On an island far north of the Mediterranean coast stood an ancient civilization unlike any other. The people who lived there were not farmers, not scholars, not merchants — they were warriors from birth.
Boys learned to hunt before they could speak properly, and girls could throw spears before they were tall enough to reach the sky. Food was hunted, water was drawn from broken rocks, and sleep was earned on the bare earth. No one complained, for strength was the only law they knew.
For centuries, this way of life remained unchanged.
Until the first century.
That was when ULF proclaimed himself king.
The warriors had never known a king. They had only known strength and survival. Yet ULF stood before them and declared that power without order would destroy them, and that the gods themselves had chosen him to rule.
Many followed him. Many bowed.
But one man did not.
BJORN.
Bjorn was stronger than most, taller than nearly all, and feared by those who claimed to fear nothing.
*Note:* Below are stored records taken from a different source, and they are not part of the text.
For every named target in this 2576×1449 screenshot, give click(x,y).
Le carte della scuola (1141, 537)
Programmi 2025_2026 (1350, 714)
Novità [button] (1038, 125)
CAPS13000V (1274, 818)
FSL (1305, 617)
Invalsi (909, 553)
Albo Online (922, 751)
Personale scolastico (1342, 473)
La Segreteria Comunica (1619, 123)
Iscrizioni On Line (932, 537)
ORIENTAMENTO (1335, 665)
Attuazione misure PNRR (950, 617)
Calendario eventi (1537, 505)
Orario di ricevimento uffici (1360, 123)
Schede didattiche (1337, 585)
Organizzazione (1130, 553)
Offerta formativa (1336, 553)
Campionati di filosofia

When ULF declared himself king, Bjorn stepped forward and spoke a single sentence that echoed across the island:
"Warriors bow to no man."
What followed was no mere fight between men — it was a battle between gods.
For sixteen hours they clashed without rest. The ground cracked beneath them. Spears shattered. Stones were hurled like weapons. Blood and dust hung thick in the air. ULF lost his right eye and his left hand, yet he never faltered. Bjorn lost a leg, yet he stood on the other as if death itself could not claim him.
Finally, at the end of the sixteenth hour, Bjorn fell.
But ULF offered no mercy.
He commanded that Bjorn's family be killed before his eyes, ensuring that the last thing Bjorn would see was the destruction of his bloodline. Then, in a voice that would echo through the generations, ULF declared that from that day forward every ruler would bear the name ULF, and every generation would serve under that name as king.
The island fell silent.
Not peaceful — silent.
For five generations, the name ULF ruled. The warriors hunted, they slept on the ground, they fought. Yet beneath the surface, something had changed. Respect had been replaced by fear. Awe had been replaced by caution.
Then came TITUS ULF.
In his youth, he killed over fifty men to prove his dominion. These were no ordinary warriors. Each was a master combatant — with speed rivaling lightning, reflexes sharpened to perfection, and strength capable of lifting one and a half tons. The elders whispered that no ruler in memory had ever shown such power, and fear spread across the island like wildfire.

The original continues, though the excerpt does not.